Fall Speeds of Cirrus Crystals Faster Than Expected

Fridlind, A. M., NASA - Goddard Institute for Space Studies

Cloud Processes

Cloud Life Cycle

Fridlind AM, R Atlas, B van Diedenhoven, J Um, GM McFarquhar, AS Ackerman, EJ Moyer, and RP Lawson. 2016. "Derivation of physical and optical properties of mid-latitude cirrus ice crystals for a size-resolved cloud microphysics model." Atmospheric Chemistry and Physics, 16(11), 10.5194/acp-16-7251-2016.


To calculate the mass of cirrus crystals, image geometry was measured using the ICR software, and mass calculated from measured geometry.


Fall speeds of ice crystals using measured projected area and calculated mass are roughly twice as large as obtained from past literature (blue solid line versus dotted and dash-dotted black lines).

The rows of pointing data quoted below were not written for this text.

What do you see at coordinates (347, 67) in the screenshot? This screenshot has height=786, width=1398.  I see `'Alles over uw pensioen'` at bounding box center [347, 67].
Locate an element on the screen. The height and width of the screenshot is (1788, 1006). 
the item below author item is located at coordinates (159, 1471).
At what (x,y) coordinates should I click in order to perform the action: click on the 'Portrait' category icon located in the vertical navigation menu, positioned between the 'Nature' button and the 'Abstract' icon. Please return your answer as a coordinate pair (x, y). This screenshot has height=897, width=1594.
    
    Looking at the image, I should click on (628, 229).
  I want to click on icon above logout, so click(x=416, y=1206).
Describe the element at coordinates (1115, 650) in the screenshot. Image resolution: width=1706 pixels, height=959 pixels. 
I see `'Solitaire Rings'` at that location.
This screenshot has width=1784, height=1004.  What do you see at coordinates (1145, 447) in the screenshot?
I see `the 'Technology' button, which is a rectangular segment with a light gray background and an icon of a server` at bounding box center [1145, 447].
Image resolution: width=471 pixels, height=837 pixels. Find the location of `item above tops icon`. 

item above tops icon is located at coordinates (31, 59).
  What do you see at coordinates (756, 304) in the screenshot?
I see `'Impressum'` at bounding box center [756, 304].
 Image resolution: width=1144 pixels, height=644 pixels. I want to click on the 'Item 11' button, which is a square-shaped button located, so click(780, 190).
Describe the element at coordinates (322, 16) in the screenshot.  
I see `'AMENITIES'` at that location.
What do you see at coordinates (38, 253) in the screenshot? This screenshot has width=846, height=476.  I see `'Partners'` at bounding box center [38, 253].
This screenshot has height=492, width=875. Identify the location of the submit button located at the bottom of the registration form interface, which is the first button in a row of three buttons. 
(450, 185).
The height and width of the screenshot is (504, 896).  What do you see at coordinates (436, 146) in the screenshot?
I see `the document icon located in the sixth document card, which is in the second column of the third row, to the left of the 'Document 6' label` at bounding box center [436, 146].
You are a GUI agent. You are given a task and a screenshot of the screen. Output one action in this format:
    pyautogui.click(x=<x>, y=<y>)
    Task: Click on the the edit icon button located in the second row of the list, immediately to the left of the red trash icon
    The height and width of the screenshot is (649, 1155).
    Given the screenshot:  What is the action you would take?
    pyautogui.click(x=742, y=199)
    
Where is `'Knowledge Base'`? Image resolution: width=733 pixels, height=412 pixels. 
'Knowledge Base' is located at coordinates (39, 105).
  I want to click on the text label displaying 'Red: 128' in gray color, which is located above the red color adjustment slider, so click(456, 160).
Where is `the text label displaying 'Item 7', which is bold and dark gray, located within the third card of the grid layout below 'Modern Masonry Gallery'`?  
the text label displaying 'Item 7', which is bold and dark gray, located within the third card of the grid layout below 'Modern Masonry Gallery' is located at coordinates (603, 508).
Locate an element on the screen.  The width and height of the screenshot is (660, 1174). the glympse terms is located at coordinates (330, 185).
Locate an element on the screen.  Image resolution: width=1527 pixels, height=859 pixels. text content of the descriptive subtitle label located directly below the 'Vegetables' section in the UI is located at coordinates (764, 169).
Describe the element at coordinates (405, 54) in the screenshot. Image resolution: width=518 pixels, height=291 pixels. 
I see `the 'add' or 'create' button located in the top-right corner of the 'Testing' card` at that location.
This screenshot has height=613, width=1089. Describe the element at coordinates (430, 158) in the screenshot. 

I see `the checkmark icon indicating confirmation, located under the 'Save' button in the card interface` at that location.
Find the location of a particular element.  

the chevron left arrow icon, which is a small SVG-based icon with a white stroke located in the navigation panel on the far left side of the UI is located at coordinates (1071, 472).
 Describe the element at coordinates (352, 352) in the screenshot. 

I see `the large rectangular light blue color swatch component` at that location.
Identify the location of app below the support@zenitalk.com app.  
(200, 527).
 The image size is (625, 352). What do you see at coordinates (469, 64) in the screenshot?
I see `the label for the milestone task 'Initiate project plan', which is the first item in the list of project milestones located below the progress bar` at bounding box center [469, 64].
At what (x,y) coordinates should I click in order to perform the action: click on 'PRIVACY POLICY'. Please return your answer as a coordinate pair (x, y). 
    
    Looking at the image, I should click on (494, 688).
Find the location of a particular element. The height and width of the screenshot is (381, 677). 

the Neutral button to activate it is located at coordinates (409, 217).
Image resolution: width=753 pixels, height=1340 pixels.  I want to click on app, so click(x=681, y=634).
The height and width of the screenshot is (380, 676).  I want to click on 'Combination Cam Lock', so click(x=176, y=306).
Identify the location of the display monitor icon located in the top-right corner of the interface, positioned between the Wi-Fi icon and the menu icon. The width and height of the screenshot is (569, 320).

To calculate the mass of cirrus crystals, image geometry was measured using the ICR software, and mass calculated from measured geometry.

Fall speeds of ice crystals using measured projected area and calculated mass are roughly twice as large as obtained from past literature (blue solid line versus dotted and dash-dotted black lines).

Science

The fall speeds of high cirrus cloud crystals depend upon crystal mass, for which no direct measurements exist. Based on new measurements of crystal images, calculated mass yields fall speeds as a function of maximum particle dimension that are, surprisingly, roughly twice as large as derived in the most commonly used past studies.

Impact

High ice clouds cover large parts of the Earth and the extent to which they warm or cool the planet has been found to be sensitive to assumed fall speeds in past studies.

Summary

We embarked on this study in order to prepare internally consistent ice physical and optical properties, with an emphasis on the latter. We expected to corroborate past derivations of bullet rosette mass as a function of maximum dimension (a physical property of the ice), but instead we found substantially greater crystal masses. However, perhaps not surprisingly, we found generally similar projected areas, which are directly measured. We identified several likely sources of error. First, virtually no direct measurements of individual crystal mass exist for cirrus particles. Second, the maximum dimension commonly used for projected area is randomly oriented, whereas that used for idealized calculations of mass is true maximum dimension; we find that randomly oriented maximum dimension is substantially smaller. Finally, large uncertainties are expected in particle mass derived from measured particle size distributions and total ice mass, and such measurement uncertainties (in both bin-wise number concentration and total ice mass) have remained essentially uncharacterized in literature to date.